Start of DATA PROVIDED

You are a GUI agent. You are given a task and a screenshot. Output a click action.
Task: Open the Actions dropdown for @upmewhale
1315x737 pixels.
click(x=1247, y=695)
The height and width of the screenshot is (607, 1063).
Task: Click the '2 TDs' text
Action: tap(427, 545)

End of DATA PROVIDED

■ REQUIREMENT
Can you output the lines above as a Markdown table with the columns "Row" and "Line", numbering each line and skipping any blank ones?

■ WORKED ANSWER
| Row | Line |
|---|---|
| 1 | You are a GUI agent. You are given a task and a screenshot. Output a click action. |
| 2 | Task: Open the Actions dropdown for @upmewhale |
| 3 | 1315x737 pixels. |
| 4 | click(x=1247, y=695) |
| 5 | The height and width of the screenshot is (607, 1063). |
| 6 | Task: Click the '2 TDs' text |
| 7 | Action: tap(427, 545) |